En 1878, Mary Thomas a mené une révolte d’esclaves de très grande ampleur dans les Îles Vierges (qui étaient sous domination danoise avant d’être vendues aux États-Unis en 1917). Les artistes La Vaughn Belle, native des Îles Vierges, et Jeannette Ehlers, danoise d’origine caribéenne, qui ont réalisé ce projet, expliquent dans leur vidéo d’inauguration que le but de la statue est d’interpeller l’histoire coloniale et esclavagiste danoise. Les deux sculptrices veulent remettre en question la façon dont cette histoire est racontée et rendre hommage aux victimes de l’esclavage et du colonialisme.
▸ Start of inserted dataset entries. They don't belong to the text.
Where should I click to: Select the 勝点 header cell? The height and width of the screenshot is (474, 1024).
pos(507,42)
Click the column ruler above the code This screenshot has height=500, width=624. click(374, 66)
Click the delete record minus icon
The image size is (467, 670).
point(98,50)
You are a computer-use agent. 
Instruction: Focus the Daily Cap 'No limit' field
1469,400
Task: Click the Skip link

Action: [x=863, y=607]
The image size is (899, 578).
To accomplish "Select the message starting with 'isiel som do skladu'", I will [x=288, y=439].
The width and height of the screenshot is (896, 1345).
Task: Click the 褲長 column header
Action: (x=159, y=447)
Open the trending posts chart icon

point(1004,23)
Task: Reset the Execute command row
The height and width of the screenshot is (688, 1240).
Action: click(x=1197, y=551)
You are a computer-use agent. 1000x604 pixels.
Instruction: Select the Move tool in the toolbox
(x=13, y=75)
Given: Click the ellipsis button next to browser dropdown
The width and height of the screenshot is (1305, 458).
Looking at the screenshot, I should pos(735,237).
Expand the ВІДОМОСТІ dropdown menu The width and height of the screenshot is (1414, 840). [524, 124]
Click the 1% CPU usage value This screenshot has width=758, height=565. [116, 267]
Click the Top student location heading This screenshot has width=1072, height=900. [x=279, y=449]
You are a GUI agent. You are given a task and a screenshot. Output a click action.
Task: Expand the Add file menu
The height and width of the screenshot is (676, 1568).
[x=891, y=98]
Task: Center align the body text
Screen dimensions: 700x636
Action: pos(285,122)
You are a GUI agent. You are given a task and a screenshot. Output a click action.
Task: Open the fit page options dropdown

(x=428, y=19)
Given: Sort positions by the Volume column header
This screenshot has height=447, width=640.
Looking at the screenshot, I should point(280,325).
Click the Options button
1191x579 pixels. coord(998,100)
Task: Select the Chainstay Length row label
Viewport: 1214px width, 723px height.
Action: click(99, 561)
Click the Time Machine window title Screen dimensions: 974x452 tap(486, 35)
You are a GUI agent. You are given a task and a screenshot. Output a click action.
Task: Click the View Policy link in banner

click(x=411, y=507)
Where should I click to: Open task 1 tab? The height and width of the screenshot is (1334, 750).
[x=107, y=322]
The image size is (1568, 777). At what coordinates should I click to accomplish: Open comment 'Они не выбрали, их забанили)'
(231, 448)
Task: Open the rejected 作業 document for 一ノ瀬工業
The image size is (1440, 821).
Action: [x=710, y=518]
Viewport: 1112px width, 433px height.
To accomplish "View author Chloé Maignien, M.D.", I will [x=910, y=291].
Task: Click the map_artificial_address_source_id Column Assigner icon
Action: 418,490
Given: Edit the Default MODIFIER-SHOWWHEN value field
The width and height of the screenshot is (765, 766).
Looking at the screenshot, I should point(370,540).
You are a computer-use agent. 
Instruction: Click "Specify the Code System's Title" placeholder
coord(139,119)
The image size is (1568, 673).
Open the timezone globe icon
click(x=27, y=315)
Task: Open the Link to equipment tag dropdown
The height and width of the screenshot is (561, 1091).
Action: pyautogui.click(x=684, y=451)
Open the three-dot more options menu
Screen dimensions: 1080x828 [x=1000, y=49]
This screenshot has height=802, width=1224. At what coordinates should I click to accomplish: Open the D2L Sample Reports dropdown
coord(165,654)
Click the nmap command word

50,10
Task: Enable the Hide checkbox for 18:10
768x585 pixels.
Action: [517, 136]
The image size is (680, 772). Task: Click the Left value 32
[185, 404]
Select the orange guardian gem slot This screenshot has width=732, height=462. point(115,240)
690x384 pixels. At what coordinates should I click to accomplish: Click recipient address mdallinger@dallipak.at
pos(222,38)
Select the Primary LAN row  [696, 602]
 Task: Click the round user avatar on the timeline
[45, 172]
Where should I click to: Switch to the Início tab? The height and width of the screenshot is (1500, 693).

La sculpture, haute de sept mètres, s’appelle I am Queen Mary, « je suis la reine Mary ». La femme représentée est en réalité la fusion en 3D du corps des deux artistes. La « reine des rebelles » est assise sur un trône dans une pose qui renvoie à une photographie iconique de Huey Percy Newton, cofondateur des Black Panthers. Queen Mary tient dans la main droite une torche enflammée, au creux de la paume gauche, une canne à sucre, en référence aux résistances des esclaves et des personnes colonisées. Une femme royale.